Installation of the apt package installer

You are probably familiar with the well-known open source software distribution and installation tool called Fink. However the Fink repository does not include the OSG Client stack, nor anything else that you need to run GlueX software. Instead, there are two other package installers that are recommended here: apt and pacman. Users familiar with common Linux distributions will recognize apt/dpkg as the Debian equivalent of Redhat's yum/rpm. HEP researcher Taizo Kobayashi has created an equivalent to apt for Mac OSX called OSXWS (Mac OS/X WorkShop) and his colleague Keisuke Fujii maintains an up-to-date OSXWS repository for common HEP/NP software and tools. You can browse his apt package tree to see all of the releases of OS/X that his repository covers. All software installed by the apt tool goes into the /usr/osxws tree, so no software already installed on your system will be overwritten. To install OSXWS on your system, please select the package corresponding to your OS release from the list below.

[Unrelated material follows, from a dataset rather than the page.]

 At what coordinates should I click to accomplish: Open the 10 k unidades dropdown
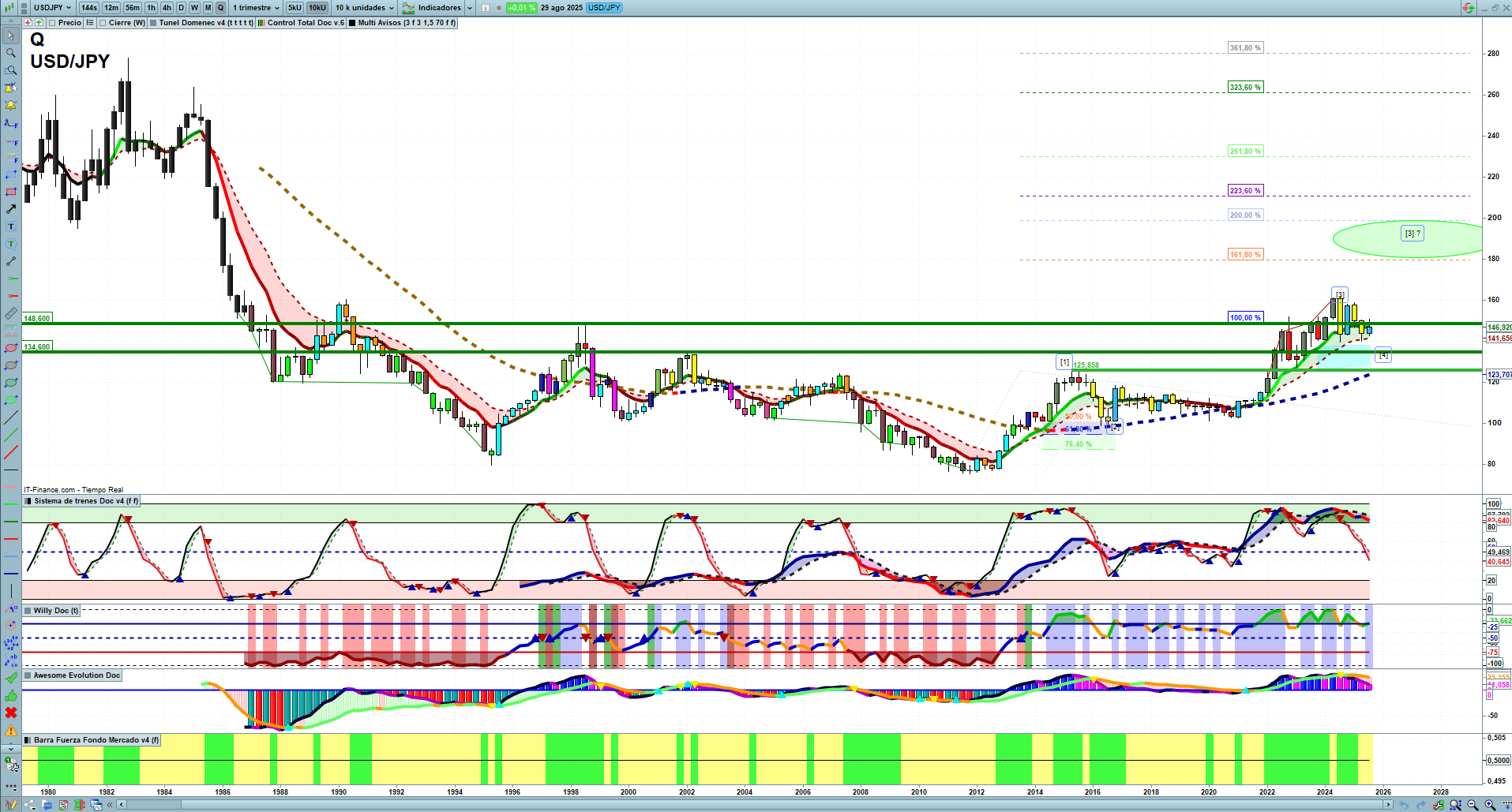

Once installed, the apt tool will automatically recognize which OS/X release you are running and fetch its downloads from the appropriate branch of the dpkg tree. You might notice that binary distributions of cernlib, geant4, etc. are available for immediate installation using apt-get. You are free to install any of these that you might find useful, but this is not necessary. The GlueX grid tools will download, build, and install specific revisions of these libraries that are known to work with GlueX offline software. All that is needed in this step is the apt tool itself.

Update of the gcc/gfortran/g++ compiler bundle

From Keisuke Fujii's web site:

gcc-4.X that comes with Apple's standard DevTools does not include "gfortran", the GNU fortran 95 compiler. Although its source tree does include one, building gfortran from Apple's source tree requires some patching to satisfy undefined references caused by Apple's modifications that broke Language independence. Moreover, the gfortran source files are not up-to-date and require a lot of patching to be usable: I had been using the patched versions for some time but recently switched to a more recent version gcc-4.Y. In order to make gcc-4.Y coexist with Apple's gcc-4.X, I decided to configure gcc-4.Y to be installed under /usr/osxws together with other "MacOSX WorkShop" packages.

In the previous step you installed the OSXWS apt tool on your system. Now you can use it to install a version of the gcc compiler suite that includes a version of gfortran that works on Mac OS/X. This is necessary in order to build applications from a mixture of c/c++ and fortran sources. From a terminal window, enter the following commands.

$ su
# apt-get update
# apt-get imake openMotif-devel Libcompat
# apt-get install gcc 
# apt-get clean
# exit

If you open a new shell, you should see the new compilers appearing first in your path. For more information about a few idiosyncrasies of the gfortran compiler on the Mac, see REMARKS.

Installation of pacman

The packages installed so far have prepared your system to build and run GlueX offline software on your local machine in an environment identical to what is present when it runs on the grid. This will be essential when you are testing your application before submitting it to run on the grid, or when you are trying to understand what went wrong with a grid job. What remains is to install the applications that you will use to access grid resources. At the present time, the best way to install the OSG grid client is using the pacman package manager.